Après dix jours de canicule, les quelques gouttes de pluie au départ à Vichy ont donné le coup d'envoi d'une journée supersonique pour effacer des tablettes le précédent record s'agissant d'une étape en ligne (50,36 km/h), en 1999 entre Laval et Blois, où l'Italien Mario Cippolini s'était imposé.
Depuis l'époque de "Super Mario", le matériel et le niveau général des coureurs ont beaucoup progressé et ces dernières années les records de vitesse sur les classiques, de Paris-Roubaix au Tour des Flandres, sont tombés comme des mouches.
Rien d'étonnant donc que le Tour y succombe, dès lors que les conditions étaient réunies comme mercredi avec du vent de dos sur une étape plate et courte - 161 km avalés en 3h10.
"Dans le cyclisme moderne, ça va de plus en plus vite, on y est habitués maintenant", a souligné le vainqueur du jour qui s'est même dit "surpris" que le record ait été battu parce que "l'étape n'a pas été si dure que ça".
Tadej Pogacar, qui a passé une journée tranquille comme tous les favoris, s'est rendu compte que ça allait vite, quand même, lorsqu'il s'est arrêté pour satisfaire un besoin naturel. "On a eu un mal fou à revenir dans le peloton", a raconté le maillot jaune avant de lister les raisons de ce nouveau record.
"D'abord, l'étape était courte et puis il y a eu une belle échappée qui avait une vraie chance d'aller au bout.

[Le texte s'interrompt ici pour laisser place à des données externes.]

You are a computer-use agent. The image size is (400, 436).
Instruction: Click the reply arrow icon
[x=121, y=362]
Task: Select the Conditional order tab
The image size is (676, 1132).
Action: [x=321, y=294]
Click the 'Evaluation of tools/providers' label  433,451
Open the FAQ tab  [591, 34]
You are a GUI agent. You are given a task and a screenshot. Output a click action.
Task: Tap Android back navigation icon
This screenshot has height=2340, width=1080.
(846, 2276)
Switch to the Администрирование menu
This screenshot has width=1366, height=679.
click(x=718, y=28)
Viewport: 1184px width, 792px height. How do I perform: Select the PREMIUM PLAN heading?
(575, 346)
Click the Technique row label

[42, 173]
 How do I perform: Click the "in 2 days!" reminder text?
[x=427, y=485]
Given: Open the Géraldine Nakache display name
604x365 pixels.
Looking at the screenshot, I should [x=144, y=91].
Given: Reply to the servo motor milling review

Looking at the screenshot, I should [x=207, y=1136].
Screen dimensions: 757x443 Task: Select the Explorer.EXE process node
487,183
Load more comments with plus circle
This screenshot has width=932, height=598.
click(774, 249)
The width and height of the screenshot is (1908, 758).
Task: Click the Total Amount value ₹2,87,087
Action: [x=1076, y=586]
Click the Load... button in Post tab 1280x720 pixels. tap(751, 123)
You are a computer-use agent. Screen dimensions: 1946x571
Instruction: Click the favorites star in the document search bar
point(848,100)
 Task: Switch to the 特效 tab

Les équipes de sprinteurs ont dû s'employer pour les rattraper et ça a forcément joué sur la moyenne. Mais la principale raison, c'est le vent dans le dos."
- Waerenskjold "premier surpris" -
Waerenskjold était d'accord. "Le peloton ne laisse plus beaucoup de marge aux échappés et la moyenne s'en ressent", a souligné le colosse d'Uno-X, un beau bébé de 1,95 m pour 92 kg, après avoir décroché, à 26 ans, "la plus belle victoire" de sa carrière.
Le Norvégien, vainqueur du Het Nieuwsblad l'an dernier, s'est imposé au terme d'un sprint décousu en suivant Cees Bol, le lanceur d'Olav Kooij, qui avait pris quelques mètres d'avance, pour créer la surprise devant Kooij et Jasper Philipsen, déclassé puis reclassé à la troisième place.
Car Waerenskjold a beau avoir un gabarit démesuré qui n'est pas un cadeau dans le Tourmalet ou l'Alpe d'Huez, ce n'est pas un pur sprinteur. "Son grand objectif est de gagner Paris-Roubaix et son entraînement n'est axé qu'en partie sur le sprint", a expliqué son directeur sportif Stig Kristiansen, décrivant un homme très à l'écoute des autres, "peut-être parce que sa mère est infirmière et son père policier".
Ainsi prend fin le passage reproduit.